■ **WORK REQUIRED**
Reproduce, word for word, the passage of the clothing stores text below that opens with the words containing "PRODUCTS, OPERATIONS &" and closes with "shoes and cosmetics.".

Clothing Stores
Description
Companies in this industry operate establishments primarily engaged in retailing new clothing. Major companies include Gap, TJX Companies, and Victoria's Secret (all based in the US), along with Asos (the UK), H&M (Sweden), and Zara (Spain).
Revenue for the global apparel and footwear industry is forecast to reach $9 trillion by 2034, according to Polaris Market Research. Key growth drivers include sportswear sales and demand from emerging markets.
The US clothing store industry includes more than 100,000 establishments (single-location companies and units of multi-location companies) with combined annual revenue of about $190 billion.
COMPETITIVE LANDSCAPE
Personal income and fashion trends drive demand for clothing. The profitability of individual companies depends heavily on effective merchandising and marketing. Large companies can offer wide selections of clothing and have advantages in purchasing, distribution, and marketing. Small stores can compete by offering unique merchandise, targeting a specific demographic, providing superior customer service, or serving a local market. The US industry is concentrated: the 50 largest companies account for about 70% of industry revenue.
Competition for the clothing store industry includes department stores, discount and outlet stores, and internet and catalog retailers. The online and off-price apparel sales channels are growing rapidly -- especially among younger women who are major consumers of apparel -- primarily at the expense of specialty apparel and department stores. Walmart reclaimed top spot from Amazon, according to Forbes Magazine. Walmart had 2023 retail revenue of $635 billion, according to the data from the National Retail Federation (NRF) and the US Securities and Exchange Commission.
Because of the lower costs to manufacture apparel abroad, US clothing retailers purchase the vast majority of the apparel they sell from vendors outside the US. The largest suppliers to the US as of June 2024 include China, India, Vietnam, Pakistan, Cambodia, and Indonesia. On the other hand, Bangladesh, whose apparel is at a standstill at present due to ongoing protests across the country, saw shipment volumes decline, according to a report from Just-Style.com.
PRODUCTS, OPERATIONS & TECHNOLOGY
Major products include women's clothing (about 40%), men's clothing (about 20%), children’s wear (about 10%), footwear (about 10%), and accessories (about 10%). Other sources of revenue include accessories such as hats, caps, costume jewelry, gloves, handbags, ties, wigs, and belts. Some clothing stores also sell shoes and cosmetics.
The industry includes national and regional chains and independent retailers. Store sizes vary greatly. Boutique stores may be smaller than 2,000 square feet; a typical mall-based store is about 6,000; large off-price retailers are about 30,000. Major companies may have large flagship stores in well-known shopping areas. Most clothing stores are located in retail centers, such as shopping or strip malls, and benefit from customer traffic drawn by larger anchor retailers. Large companies may have outlet stores in more remote locations. Companies measure how effectively they use space by monitoring annual sales per square foot.
Most stores use bar-coded tags on clothing and point-of-sale (POS) registers to track sales. Companies that sell expensive apparel typically use security tags to deter theft. Inventory management programs help companies identify slow- and fast-moving items and can sometimes automatically replenish inventory when levels are low. Real-time access to inventory information is especially important when larger companies need to balance merchandise across multiple stores and warehouses. Many companies use electronic data interchange (EDI) to facilitate purchasing with vendors.

■ **DATA BLOCK**
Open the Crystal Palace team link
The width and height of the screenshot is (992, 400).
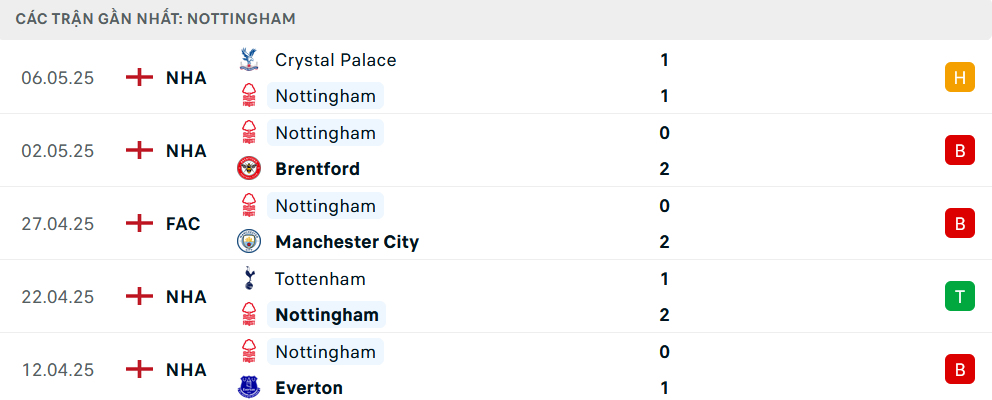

■ **RESPONSE TO THIS TASK**
PRODUCTS, OPERATIONS & TECHNOLOGY
Major products include women's clothing (about 40%), men's clothing (about 20%), children’s wear (about 10%), footwear (about 10%), and accessories (about 10%). Other sources of revenue include accessories such as hats, caps, costume jewelry, gloves, handbags, ties, wigs, and belts. Some clothing stores also sell shoes and cosmetics.